Israelische Offiziere und Politiker haben zu Verbrechen aufgerufen, indem sie behaupteten, Zivilisten gebe es nicht in der palästinensischen Bevölkerung und palästinensische Kinder seien angehende Terroristen. Sie stellten kollektive Vergeltungsmaßnahmen als legitim dar und benutzten ohne Reue und Bedenken das Vokabular der Kolonialisierung, der ethnischen Säuberung und des Genozids. Dieser „Porno-Krieg“ wird in der Öffentlichkeit totgeschwiegen, ist aber das komplementäre Gegenstück des Hightech-Kriegs.
Den westlichen Unterstützern Israels sind diese Äußerungen und Praktiken bekannt; Medien und Regierungen in Europa und Nordamerika haben Zugang zu umfangreichen Dokumenten über diese Vorgänge. Auf dieser Grundlage haben der Internationale Strafgerichtshof, Amnesty International und Human Rights Watch das, was der Bevölkerung von Gaza angetan wird, juristisch als Genozid eingestuft.2 Dieser schwere Vorwurf hat an der militärischen und politischen Unterstützung für Israel allerdings kaum etwas geändert. Warum macht man sich so bewusst zum Komplizen dieses Kriegs und hält daran fest, obwohl alles dafür spricht, sich zu distanzieren?
Diese Gleichgültigkeit ist ein eher neues Phänomen. Das Massaker von Srebrenica, bei dem die Armee der Republika Srpska 8000 bosnische Muslime tötete, wurde 1995 umgehend als Völkermord eingestuft. Die Bilder von Folterungen im irakischen Gefängnis Abu Ghraib lösten 2004 einen Riesenskandal aus und zwangen die US-Armee, hart durchzugreifen. Die unsäglichen Haftbedingungen in Guantanamo wurden von Anfang an eher als beschämender Regelverstoß empfunden denn als neue Normalität. Doch im aktuellen Kontext vertraut der Westen nicht mehr auf seine humanistischen Werte und demokratischen Grundsätze, seine Rechtsstaatlichkeit und seine wissenschaftliche Aufgeklärtheit, die doch allesamt die Welt erleuchten sollen.

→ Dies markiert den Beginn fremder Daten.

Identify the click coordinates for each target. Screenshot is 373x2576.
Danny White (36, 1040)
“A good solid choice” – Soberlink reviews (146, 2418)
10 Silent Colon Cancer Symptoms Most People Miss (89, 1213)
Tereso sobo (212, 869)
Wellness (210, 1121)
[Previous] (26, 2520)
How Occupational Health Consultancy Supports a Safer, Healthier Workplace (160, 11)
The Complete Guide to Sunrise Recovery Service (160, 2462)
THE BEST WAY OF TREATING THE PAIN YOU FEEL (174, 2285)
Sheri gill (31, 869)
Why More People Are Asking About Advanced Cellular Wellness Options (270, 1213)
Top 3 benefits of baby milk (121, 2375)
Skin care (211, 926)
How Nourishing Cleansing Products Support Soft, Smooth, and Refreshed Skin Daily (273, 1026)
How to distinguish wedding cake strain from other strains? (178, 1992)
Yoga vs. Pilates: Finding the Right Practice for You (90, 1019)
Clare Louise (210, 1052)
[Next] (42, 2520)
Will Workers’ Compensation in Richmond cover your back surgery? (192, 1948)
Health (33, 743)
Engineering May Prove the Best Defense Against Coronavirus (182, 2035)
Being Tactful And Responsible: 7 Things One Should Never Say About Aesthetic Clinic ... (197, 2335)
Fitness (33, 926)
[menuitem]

Der Westen befindet sich inzwischen in einer paranoiden Rückzugsbewegung. Er lässt jeden Universalismus fahren und entwickelt ein kleinkariertes Provinzdenken. Große Teile der westlichen Gesellschaften träumen von Polizei, Sicherheit und Männlichkeit, suchen sich Fremde als Sündenböcke und wittern Verräter in den eigenen Reihen.

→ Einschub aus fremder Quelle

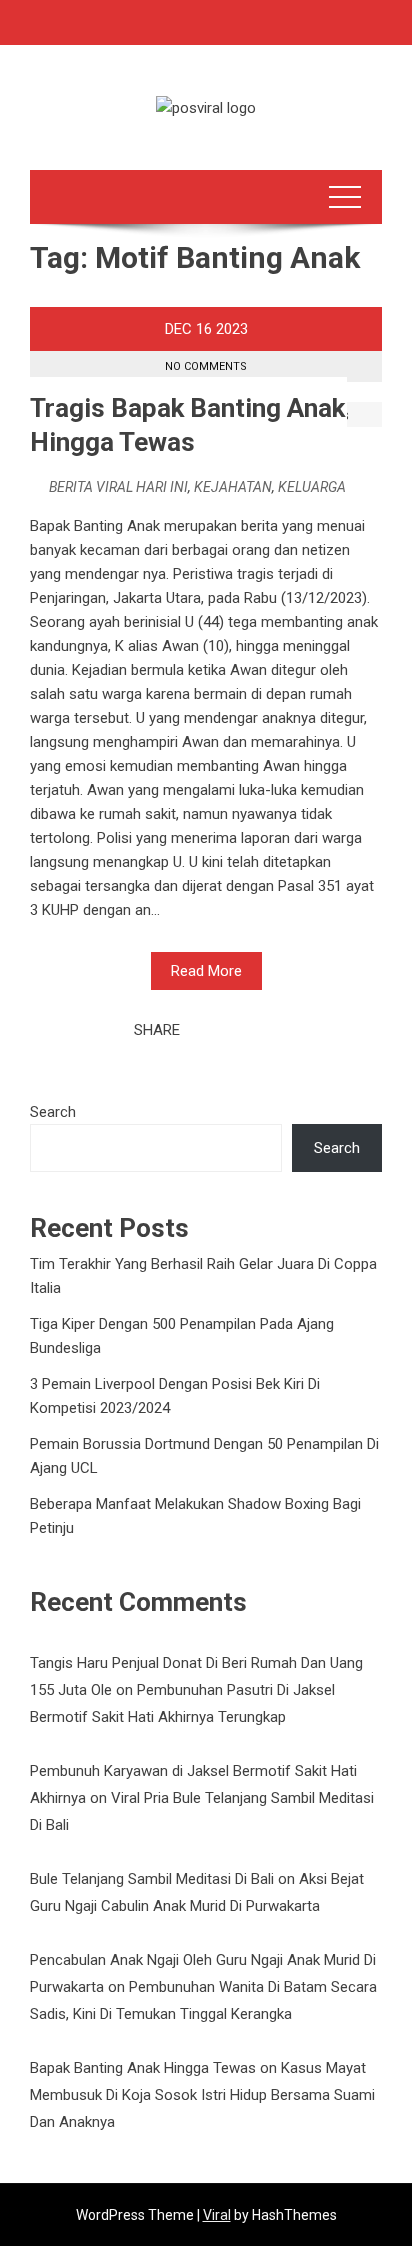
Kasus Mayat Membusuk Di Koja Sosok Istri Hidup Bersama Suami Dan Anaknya (202, 2095)
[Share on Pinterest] (245, 1030)
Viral (217, 2215)
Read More (206, 971)
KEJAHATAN (233, 487)
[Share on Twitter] (223, 1030)
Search (53, 1112)
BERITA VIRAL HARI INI (118, 487)
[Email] (267, 1030)
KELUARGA (312, 487)
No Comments (206, 366)
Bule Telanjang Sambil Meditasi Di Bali (152, 1879)
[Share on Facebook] (201, 1030)
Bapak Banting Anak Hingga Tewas (143, 2068)
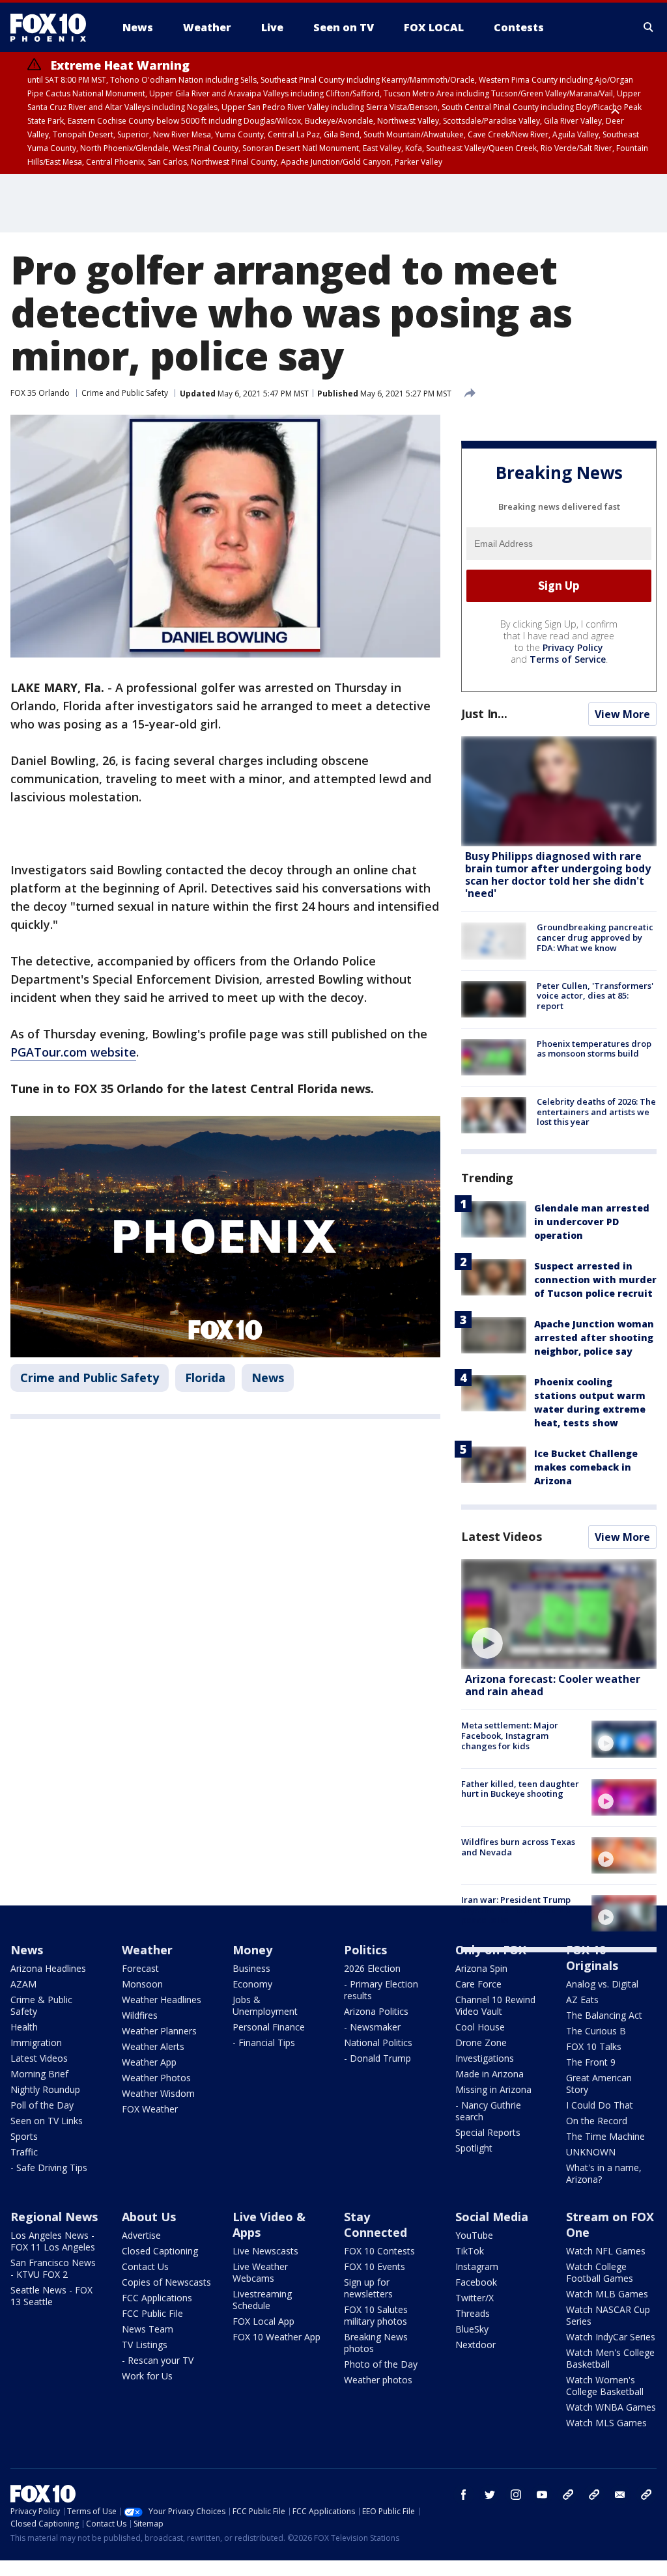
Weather (147, 1950)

Israels Kriege entsprechen und befördern diese regressiven Fantasien: Ist Israel nicht im Grunde auf dem richtigen Weg? Ist sein Umgang mit den Barbaren und Wilden, die nur die Sprache der Gewalt verstehen, nicht die einzig richtige Lösung? Sollte der Westen, statt sich über Details aufzuregen, nicht von Israels handfesten Methoden lernen und inspirieren lassen?

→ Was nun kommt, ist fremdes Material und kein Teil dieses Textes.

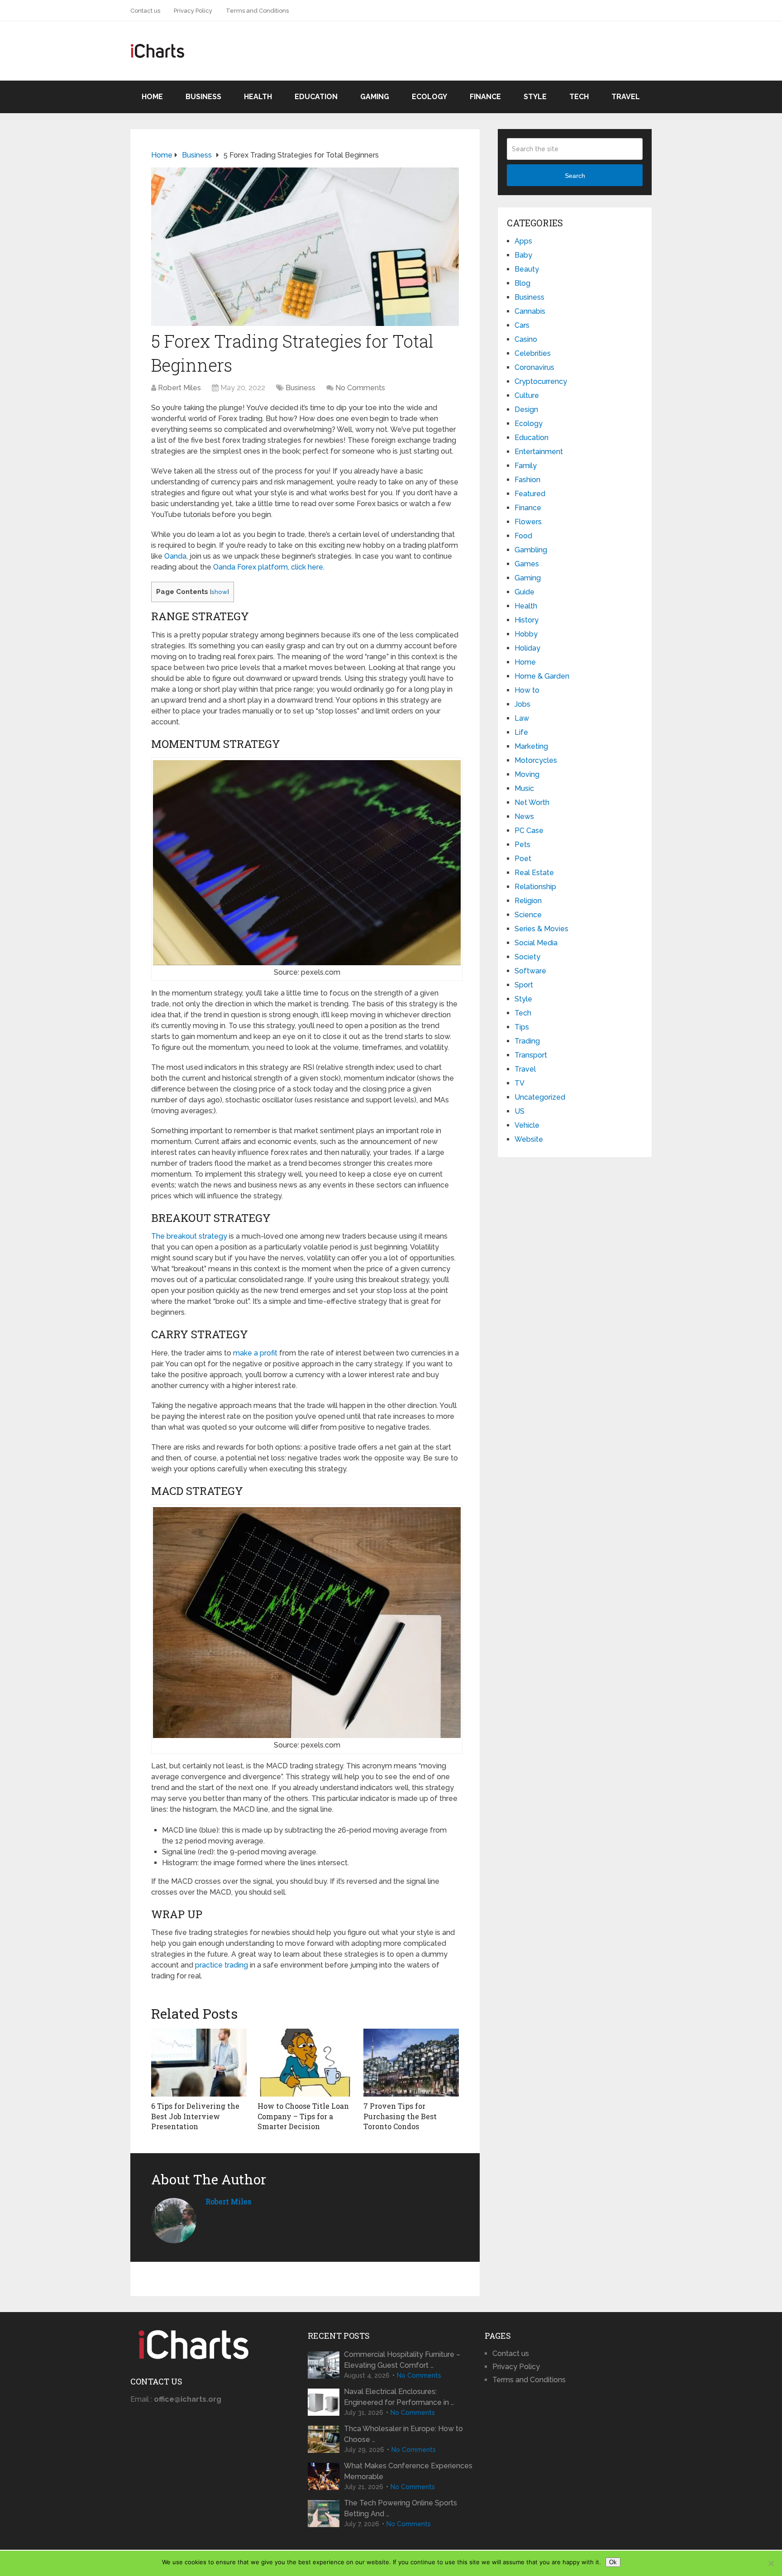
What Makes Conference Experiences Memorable (408, 2471)
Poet (523, 858)
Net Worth (532, 802)
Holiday (527, 648)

Hier tritt koloniales Denken zutage wie etwas Verdrängtes, das nun wiederkehrt. Parallel dazu zeigt sich immer hemmungsloser eine neue europaweite Welle der Fremdenfeindlichkeit. Diesmal sind es nicht die Juden, die als unassimilierbar und als heimtückische Bedrohung identifiziert werden, sondern Araber und Muslime. Von hier ist es dann nur noch ein kurzer Schritt zu der Vorstellung, dass Israel an vorderster Front einen gemeinsamen Kampf führe.
1 Timothy Snyder, „Bloodlands. Europa zwischen Hitler und Stalin“, München (C. H. Beck) 2022.
2 Siehe Akram Belkaïd, „Genozid-Vorwürfe mehren sich“, LMd, Januar 2025.
Aus dem Französischen von Andreas Bredenfeld
Peter Harling ist Leiter der Informationsagentur Synaps in Beirut.